The Flatiron Peak – Getting Started

The Flatiron and Needle Peak trailhead is right by the Coquihalla highway (exit 217 on the south side.) Once you leave the highway, take a right, then turn right again to park on a gravel road, just below a highway maintenance shed. There is space for quite a few cars, but this trail is popular at the weekend, so you may need a plan B (like Zoa Peak) if it’s full.

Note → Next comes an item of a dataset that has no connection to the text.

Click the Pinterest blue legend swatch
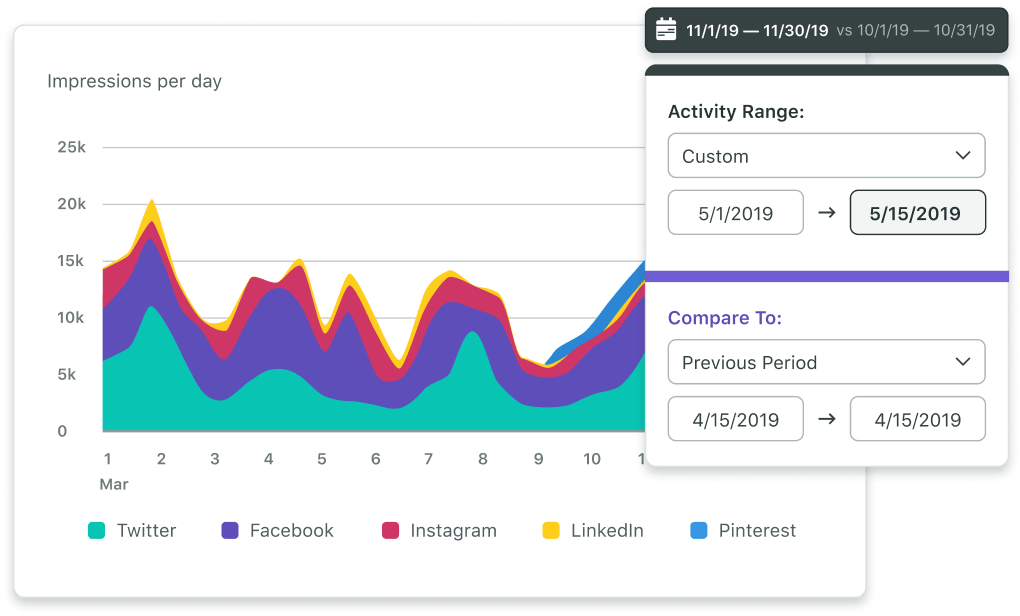The height and width of the screenshot is (616, 1020). pos(699,531)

To get started, walk west along the gravel road. You cross a small stream, then turn left, following the sign for Needle Peak.

Steep Start

As with almost all the hikes in this area, the trail is steep when you get started. In the first 2.5km you’ll climb up 500m. We started before 9am so it was just starting to warm up. Luckily the steepest section is in the shade. I would not enjoy this hike if we started later in the heat!

Once you’ve climbed above the trees, the trail flattens out slightly. Once you get this high, you’ll want to keep turning around too see the views.

The rocky walls of Yak peak looks pretty amazing from up here.

There were still a few patches of snow at the end of July, but they were melting pretty fast. We were able to fill our water from the stream, but this might not be possible later in the summer.

Needle Peak Vs the Flatiron Peak

One of the best things about this trail is you can choose how hard you want it to be. The views are fantastic even if you stop on the first ridge for a fun, easy-ish walk. If you want to go a bit further, hike up to the lake below the Flatiron. Or, keep hiking to the top of the Flatiron for an energetic hike with truly epic views. The hardest option is to climb up to Needle Peak itself.

There is a cairn-covered rock where you can choose your next adventure. Our original plan was to attempt to climb Needle Peak. So we headed left first.

Needle Peak is all over instagram this year, so there are lots of hikers. This made me think it would be easier than it was. If you are new to hiking, or scared of heights, it’s probably better to head for the Flatiron rather than Needle Peak. It’s starts off as an easy scramble, but then gets VERY steep. I pulled myself up some ropes to the top of the first bump, but I was worried I wouldn’t be able to climb back down! We’d been hiking/camping for several days in a row so our legs were already tired, and not quite up for anything quite this difficult.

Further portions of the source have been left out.